Work request. Include in the output the line containing "For every named" and each subsequent line of the records, through the end, transcribed exactly. Add nothing else.

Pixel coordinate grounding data
☆ ☆ ☆ ☆
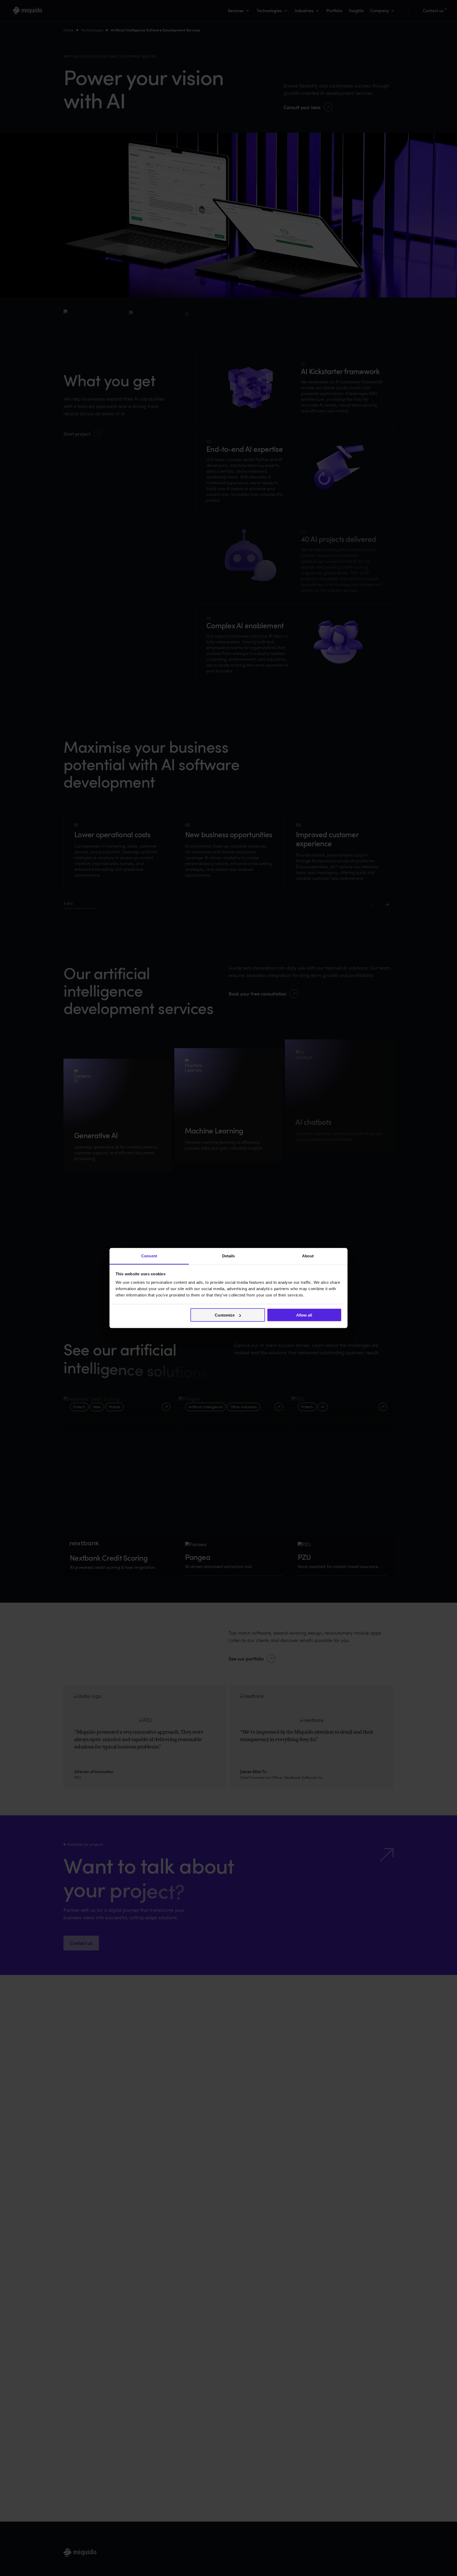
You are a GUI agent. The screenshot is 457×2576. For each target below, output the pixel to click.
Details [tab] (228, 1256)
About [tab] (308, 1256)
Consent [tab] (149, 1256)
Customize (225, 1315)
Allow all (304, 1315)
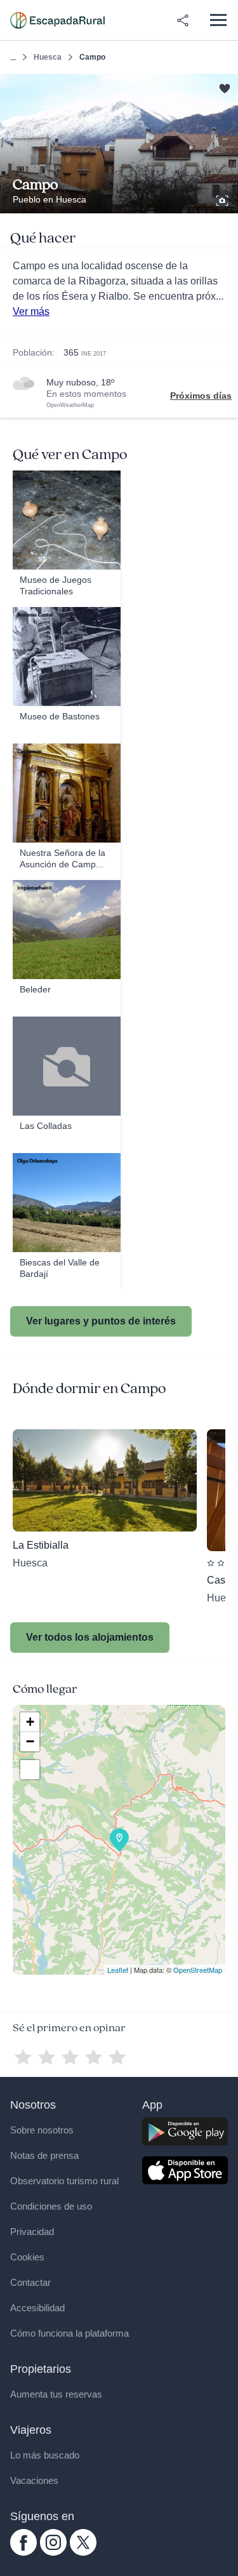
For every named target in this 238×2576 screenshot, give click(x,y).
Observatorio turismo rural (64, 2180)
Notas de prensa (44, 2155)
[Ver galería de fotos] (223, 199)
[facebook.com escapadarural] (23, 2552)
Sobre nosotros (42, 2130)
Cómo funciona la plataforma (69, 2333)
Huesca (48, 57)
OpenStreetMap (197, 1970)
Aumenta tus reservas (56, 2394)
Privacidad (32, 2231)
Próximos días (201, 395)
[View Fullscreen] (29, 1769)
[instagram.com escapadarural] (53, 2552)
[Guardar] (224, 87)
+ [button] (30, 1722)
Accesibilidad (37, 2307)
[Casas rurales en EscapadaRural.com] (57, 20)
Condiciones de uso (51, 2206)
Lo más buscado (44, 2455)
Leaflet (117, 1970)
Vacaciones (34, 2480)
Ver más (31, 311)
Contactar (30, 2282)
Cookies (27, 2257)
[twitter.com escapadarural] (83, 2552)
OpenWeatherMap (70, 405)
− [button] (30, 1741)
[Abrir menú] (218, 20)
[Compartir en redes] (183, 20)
☆ ☆ ☆ ☆
Your response.
For every named target in this 238×2576 screenshot, give click(x,y).
Observatorio turismo rural (64, 2180)
Notas de prensa (44, 2155)
[Ver galería de fotos] (223, 199)
[facebook.com escapadarural] (23, 2552)
Sobre nosotros (42, 2130)
Cómo funciona la plataforma (69, 2333)
Huesca (48, 57)
OpenStreetMap (197, 1970)
Aumenta tus reservas (56, 2394)
Privacidad (32, 2231)
Próximos días (201, 395)
[View Fullscreen] (29, 1769)
[instagram.com escapadarural] (53, 2552)
[Guardar] (224, 87)
+ [button] (30, 1722)
Accesibilidad (37, 2307)
[Casas rurales en EscapadaRural.com] (57, 20)
Condiciones de uso (51, 2206)
Lo más buscado (44, 2455)
Leaflet (117, 1970)
Vacaciones (34, 2480)
Ver más (31, 311)
Contactar (30, 2282)
Cookies (27, 2257)
[twitter.com escapadarural] (83, 2552)
OpenWeatherMap (70, 405)
− [button] (30, 1741)
[Abrir menú] (218, 20)
[Compartir en redes] (183, 20)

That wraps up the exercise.